初めて高い腕時計を買って店を出る瞬間に視界の端っこに写った時計があった。バカか。買って一分と立たないうちに次に買うものを考えている。しかし、価格はそのとき購入したものの倍の倍。買えないものだった。
「買えない」とはどういうことなのだろう。これは、少し考えてみると2つに分けられることに気づく。1つ目は簡単。「全財産を絞り出しても買えない」だ。1000万円の時計は僕の全財産を絞り出しても手に入れることができない。2つ目は「怖くて買えない」だ。
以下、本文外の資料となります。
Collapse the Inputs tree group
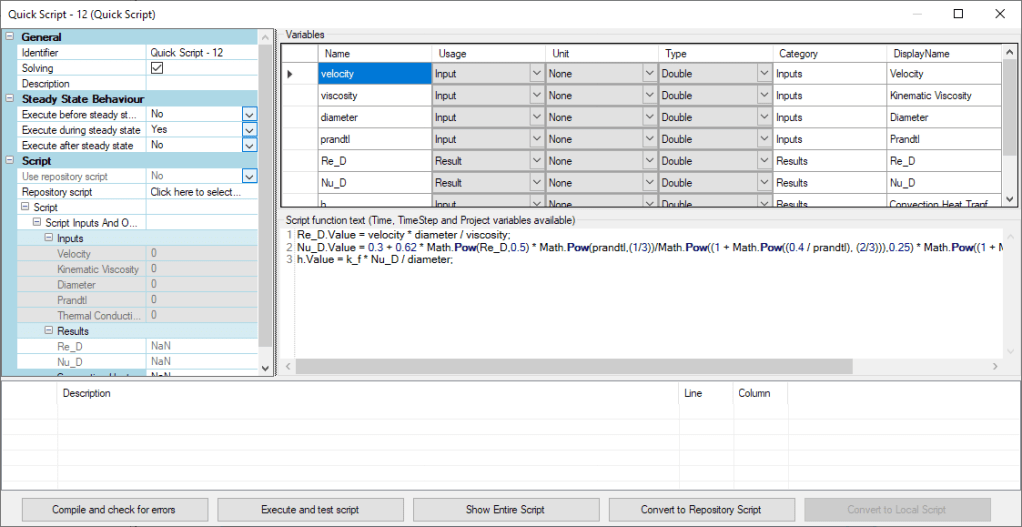Viewport: 1022px width, 527px height. click(x=48, y=239)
これは「今までそんな金額のものを買ったことがない」という感覚が近いと思う。今まで3万円の時計しか買ったことない人には10万円の時計は高い。10万円の場合は40万円も出せないとか。
「高い、出せない」の裏に潜むものは失う怖さだ。リスクと言ってもいい。一番わかりやすいのは、紛失のリスク。他にも「気に入った時計が、世間的に見てダサいものだったらどうしよう」みたいなリスクもあるだろう。ロレックスやオメガなどの名だたるブランドの歴史と伝統がもたらす世間的な評価の大事さを感じる。
僕が気に入ったのは以前書いた、ドイツの時計メーカーDAMASKOのユーロファイターモデル。一番かっこいいクロノグラフはこれだ!とすぐに思った。それこそ、時計を買って時計屋を出る瞬間に。
現用戦闘機の名前を冠している点に現在進行系の歴史を感じることができるし、アイスニッケル加工といった使用されている素材の面白さや、とろけるように折れ曲がるブレスレットも最高。文句のつけようがない。それを、買う。ここまで好きなら、買うのも怖くない。
そうして、分割に分割を重ねて手に入れた時計は瞬く間に価格改定の波に飲まれて「全財産を絞り出しても買えない」のカテゴリに足を突っ込んだ。買えなくもないけど、もっと支払いを分割しないといけない。それは精神的負担が大きいと思った。未来のことはわからないから。「未来が怖くて買えない」というわけだ。もっと若ければ、怖くなかったと思う。ただ、今が一番若い。
僕の上半期のベスト〇〇はこのDAMASKOのユーロファイターモデルということになる。買い物を示す「バイ」や「高級品」といった言葉が〇〇に入る。それにドキドキしながら買ったあとに腕時計をもらってしまうのだから、面白い。
なんだか妙なきっかけになった買い物でもあり、特別感が一層高まっている。